New binary format: http1.x is a text format transfer, http2 is a binary format transfer.
server level push: The server side can actively push resources to the Client.

Here I will focus on this server level push. This push is different from websocket. Its server level push here means that the server level can actively push other resources when sending the HTML of the page, without waiting for the browser to parse to the corresponding location and initiate the request. For example, the server level can actively push JS and CSS files to the Client without the need for the Client to parse HTML and then send these requests.

The server level can actively push, and the Client also has the right to choose whether to receive it. If the resources pushed by the server level have been cached by the browser, the browser can reject them by sending RST_STREAM frames. Active push also abides by the same-origin policy, and the server will not casually push third-party resources to the Client.

WebSocket

In the new generation of html standard html5, a network technology Websocket for full-duplex communication between browsers and servers is provided. From the Websocket draft, Websocket is a new and independent protocol, based on the TCP protocol, which is compatible with the http protocol, but will not be integrated into the http protocol, but only as part of html5. So the script is given another ability: to initiate websocket requests. We should be familiar with this method because Ajax does it this way, but the difference is that Ajax initiates http requests only.

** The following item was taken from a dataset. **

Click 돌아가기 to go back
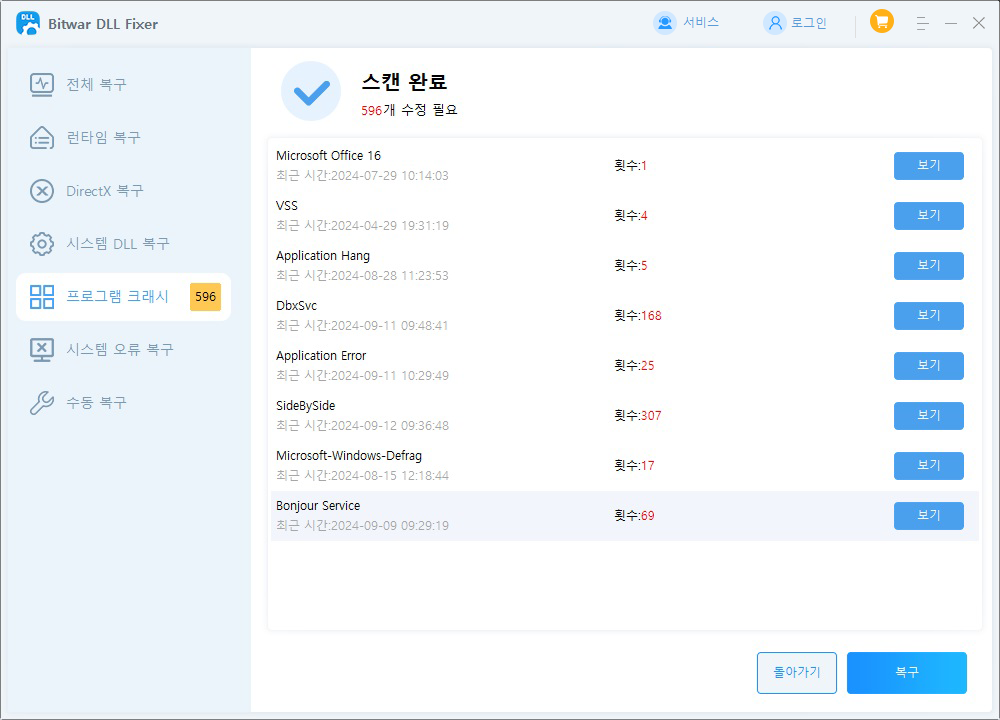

Different from the request/response mode of the http protocol, Websocket has a Handshake (Opening Handshake) process before establishing a connection, and a Handshake (Closing Handshake) process before closing the connection. After establishing the connection, the two parties can communicate in both directions.

From the perspective of browser support, WebSocket is just around the corner, but there is still a long way to go, especially in China, a country where IE6, 7, and 8 are still prevalent. It will take a long time for the demise of old versions of browsers., Comet technology may still be the best solution before full browser compatibility is fully realized. However, there are currently some mature packaging solutions to solve this compatibility limitation

SSE

SSE (Server-Sent Event) is an HTML5 technology that allows the server level to push new data to the client. This is a better solution than having the client pull new data from server level polling every few seconds.

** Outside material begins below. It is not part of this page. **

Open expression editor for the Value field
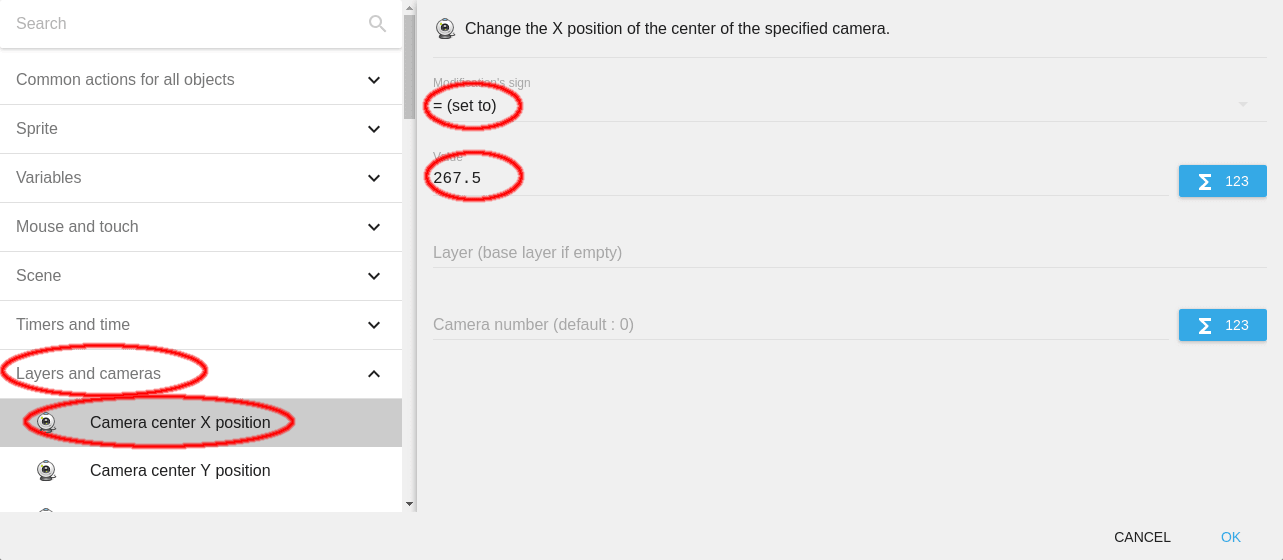The width and height of the screenshot is (1283, 560). click(1222, 181)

Compared to WebSocket, it can also push data from the server level to the client. So how do you decide whether to use SSE or WebSocket? In general, what WebSocket can do, SSE can do, and vice versa, but they each have their own advantages in completing certain tasks.

WebSocket is a more complex server level implementation technology, but it is a true two-way transmission technology, which can push data from the server level to the client and from the client to the server level.

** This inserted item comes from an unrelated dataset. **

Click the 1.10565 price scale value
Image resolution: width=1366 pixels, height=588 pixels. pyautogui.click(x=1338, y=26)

WebSocket and SSE have similar browser support rates, and most mainstream desktop browsers support both. In Android 4.3 and earlier, the system default browser does not support either, while Firefox and Chrome fully support both; in Android 4.4, the system default browser supports both; Safari supports SSE since 5.0 (iOS systems from 4.0), but does not properly support WebSocket until 6.0 (the WebSocket protocol implemented by Safari before 6.0 has security issues, so some mainstream browsers have disabled implementations based on this protocol).

Compared to WebSocket, SSE has some significant advantages. Personally, I think its biggest advantage is convenience: you don’t need to add any new components, and you can continue to use it in any backend language and framework you are used to. You don’t have to worry about creating a new virtual machine, getting a new IP or a new Port Number, it’s as simple as adding a new page to an existing website. I like to call this an existing infrastructure advantage.

The second advantage of SSE is the simplicity of the server. Relatively speaking, WebSocket is very complex and cannot be handled without the help of auxiliary class libraries.

Because SSE works on the existing HTTP/HTTPS protocol, it can run directly on existing proxy servers and authentication technologies. For WebSocket, proxy servers require some development (or other work) to support, and at the time of writing this book, many servers do not have it (although this situation will improve). SSE has another advantage: it is a text protocol, and script debugging is very easy.

However, this leads to a potential advantage of WebSocket over SSE: WebSocket is a binary protocol, while SSE is a text protocol (usually encoded in UTF-8). Of course, we can transfer binary data over an SSE connection: in SSE, there are only two characters with special meaning, CR and LF, and it is not difficult to transcode them. However, when transmitting binary data with SSE, the data will become larger. If you need to transfer a large amount of binary data from the server level to the Client, it is best to use WebSocket.

** The biggest advantage of WebSocket over SSE is that it is two-way communication, which means that sending data to the server level is as easy as receiving data from the server level. When using SSE, data is generally transmitted from the Client to the server level through a separate Ajax request. ** Compared to WebSocket, using Ajax in this way increases the overhead, but it is only a little more. As a result, the question becomes “When do you need to care about this difference?” If you need to transfer data to the server level at a frequency of 1 times per second or faster, you should use WebSocket. The frequency of 0.2 times per second to 1 time per second is a gray area, and there is little difference between using WebSocket and using SSE; but if you expect heavy loads, it is necessary to determine the reference point. When the frequency is lower than 0.2 times per second or so, there is little difference between the two.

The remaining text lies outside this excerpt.